SAPs Vorstandsvorsitzender Christian Klein verbreitete bei der Vorstellung der Zahlen für das soeben beendete Geschäftsjahr Selbstbewusstsein, Angriffslust und Progressivität: „Unsere Stärke im Cloud-Geschäft ist offensichtlich.“ Ganz so offensichtlich ist diese Stärke aber wohl doch nicht, sonst müsste der Konzernlenker gar nicht erst darauf aufmerksam machen. Doch die Zahlen, die Klein vorlegte, sind auf den ersten Blick gar nicht so schlecht: Bei einem Umsatz von 27,8 Milliarden Euro kam ein Betriebsergebnis von 8,4 Milliarden Euro heraus. Das sind Zahlen, die ansonsten in der deutschen IT-Branche unerreicht sind.
Doch auf den zweiten Blick zeigt sich, dass SAP trotz des Auftriebs in der Wolke langsamer wächst als der globale Softwaremarkt und sich vor allem weniger dynamisch entwickelt als der weltweite Markt für Cloud-Services. Die „Stärke im Cloud-Geschäft“ ist also gar keine, nimmt man die internationalen Konkurrenten zum Vergleich. Amazon Web Services bleiben als Frühstarter in die Cloud unangefochten Marktführer mit einem Anteil von geschätzten 40 Prozent. In der Verfolgerposition holt Microsoft Jahr um Jahr gegenüber AWS auf und wächst kontinuierlich schneller als die gesamte Konkurrenz.
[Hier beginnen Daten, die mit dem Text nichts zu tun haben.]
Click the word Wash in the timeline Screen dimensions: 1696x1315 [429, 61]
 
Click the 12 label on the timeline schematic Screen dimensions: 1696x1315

Microsofts Umsatz kletterte im gerade abgeschlossenen zweiten Fiskalquartal gegenüber dem Vorjahreszeitraum um 20 Prozent auf 51,7 Milliarden Dollar. Der Nettogewinn erhöhte sich um 21 Prozent auf 18,8 Milliarden Dollar. Die Intelligent Cloud Group, zu der Azure und andere Cloud-Services zählen, steuerte 18,33 Milliarden Dollar zum Gesamtumsatz bei – und 8,20 Milliarden Dollar (plus 26 Prozent) zum operativen Ergebnis. Zum Vergleich: SAP erzielte übers Jahr gerechnet mit Cloud-Diensten 9,42 Milliarden Euro und damit rund die Hälfte von Microsoft Cloud-Umsätzen im Quartal!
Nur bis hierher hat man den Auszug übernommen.